▶ **Consigne 1**: Les affirmations suivantes sont-elles conformes au texte sur le rock anglais ? (a) Jim Jones Revue joue un rock'n'roll estampillé années 50. (b) Camera Obscura y est présenté comme un groupe de punk-rock. (c) Girls ré-enchante New York. Répondez par oui ou non pour chacune, en citant mot pour mot les mots décisifs du texte.
▶ **Consigne 2**: Pouvez-vous poursuivre le texte sur le rock anglais à partir de l'endroit où il s'arrête ?

▶ **Passage du texte**:
.....

L'Angleterre subit souvent mon clavier assassin, pourtant la musique que j'aime s'abreuve à cette source, ouvertement ou pas. Il ne faut pas oublier que pour un Pavement et des Pixies, l'Angleterre avait Jesus & Mary Chain et Spacemen 3/Spiritualized. Mais les origines ne signifient rien. Les déplacements migratoires emmènent notre cœur ailleurs et aujourd'hui, à quelques savoureuses exceptions près, comme ces Camera Obscura gentiment twee-pop, la musique anglaise me semble un peu en recul.
Petit test: quelle est la dernière sensation rock'n'roll outre-manche? Jim Jones Revue. Pendant que des jeunes gens talentueux pratiquent un rock moderne de l'autre coté de l'Atlantique, entendons par là un rock dont le caractère revivaliste ne s'étend pas au-delà des années 80 - il faut en effet être prudent avec l'adjectif "moderne" -, pendant que the War On Drugs et Kurt Vile rafraichissent l'indie-rock, que Jay Reatard ou les Vivian Girls font crapahuter le punk-rock, que Girls ré-enchante San Francisco, que Pains Of Being Pure At Heart, aussi gnan-gnan qu'ils soient, invitent la pop eighties dans les débats, pendant ce temps donc, Jim Jones Revue, grand groupe anglais du moment, joue tout bêtement du rock'n'roll, estampillé années 50, sans aucun complexe, sans chercher à produire l'illusion de la nouveauté (c'est tellement plus facile d'être sincère). Les compos originales sonnent comme des reprises standard, mais ça rend les nostalgiques heureux, ceux-là même qui ressuscitent le Petit Nicolas et qui, la prochaine fois, passeront aux hussards de la République (pour les écrivains, ils nous gavent déjà avec). En attendant le rock Empire, voici la queue de la comète du revival 00', le foirage du rock. Gros bug en 2010. Ne nous étonnons pas: le retour des années 60/70 ayant préparé le terrain, il ne reste plus au mouvement conservateur qui rampait souterrainement qu'à profiter de la disposition des esprits à écouter du vintage pour assouvir son fantasme absolu: ressusciter Elvis Presley et Chuck Berry. Mazette! C'est Sarkosy voulant ressusciter Yves Mourousi. Pendant ce temps, il y a des choses qui avancent, doucement peut-être, sans révolution, mais sous prétexte que, d'une façon ou d'une autre elles aussi sont revivalistes (comment créer sans imiter?) on porte la mauvaise foi, dans certains milieux, jusqu'à ignorer leur saveur nouvelle, leur discrète originalité ou fraîcheur et faire croire que le monde appartient au rock'n'roll des origines.

.....

▶ **Matériel recueilli**:

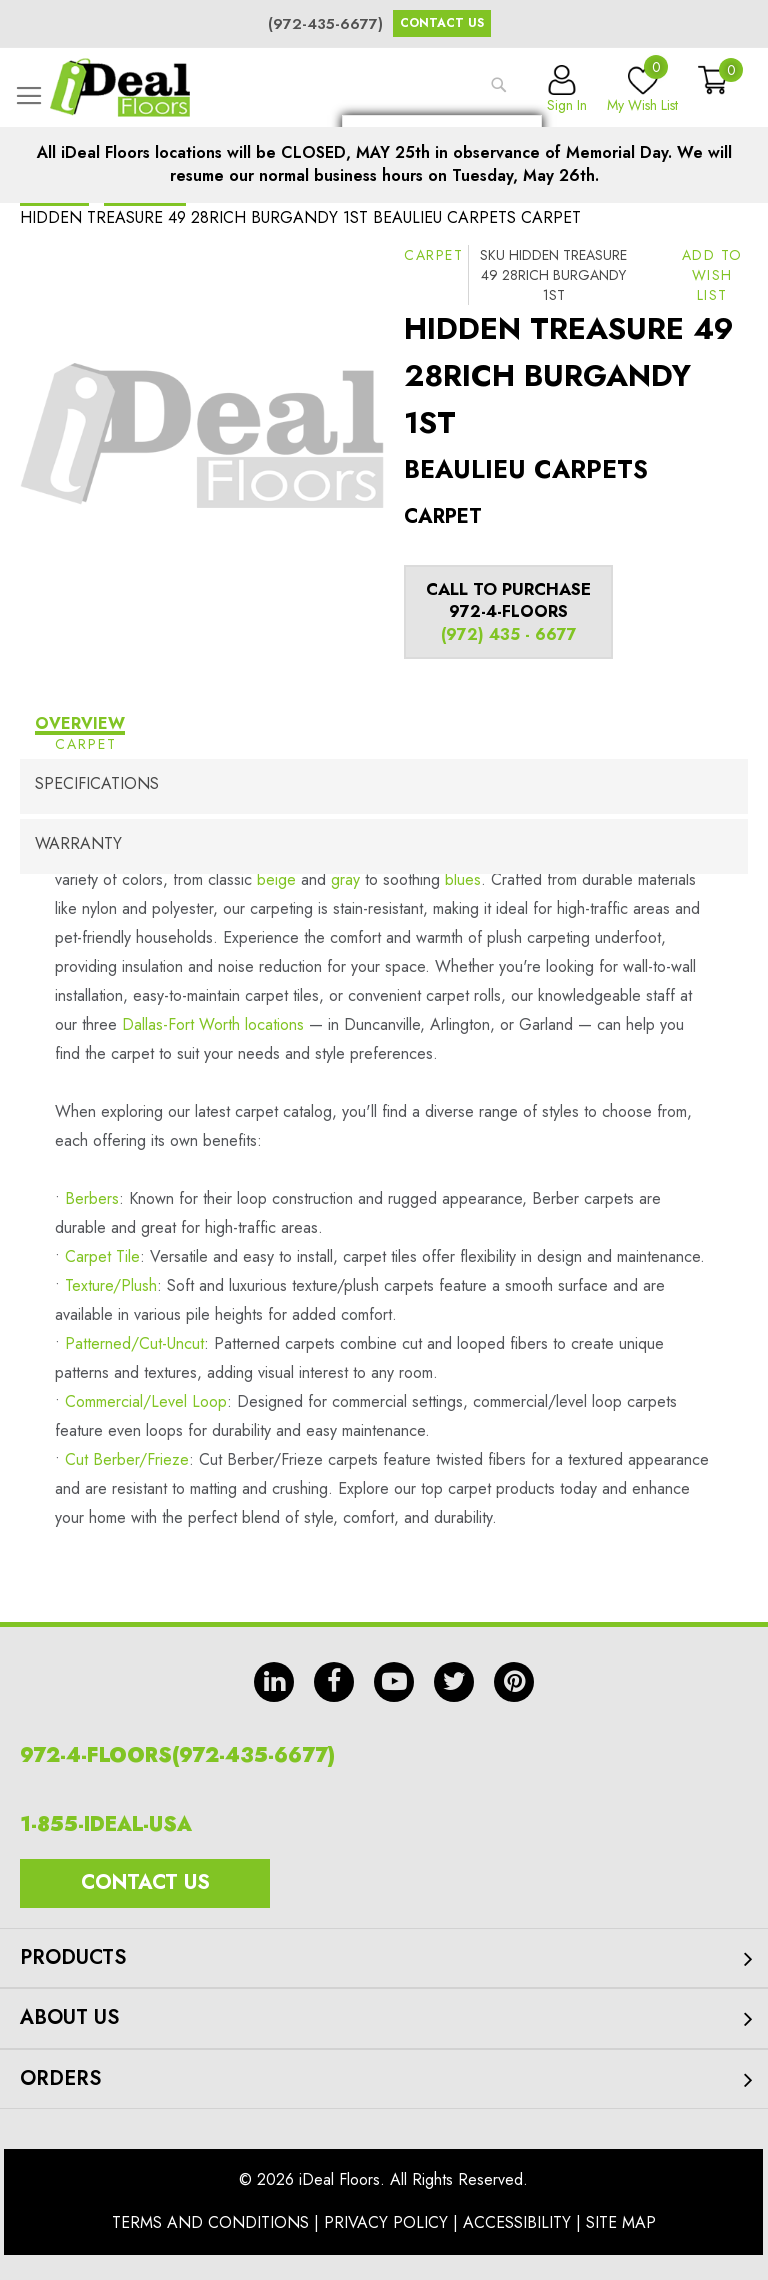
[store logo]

.....

▶ **Réponse 1**:
(a) Oui : « joue tout bêtement du rock'n'roll, estampillé années 50 »
(b) Non : « ces Camera Obscura gentiment twee-pop »
(c) Non : « que Girls ré-enchante San Francisco »

▶ **Réponse 2**:
Mais brisons-là, je ne suis pas exempt de mauvaise foi: l'Angleterre, c'est aussi Jamie T, Xx et Micachu, Last Shadow Puppets, etc. Il y a du bon et surtout du moins bon, beaucoup de variété, peu de lignes directrices. Preuve que la Grande Bretagne se cherche un peu en ce moment.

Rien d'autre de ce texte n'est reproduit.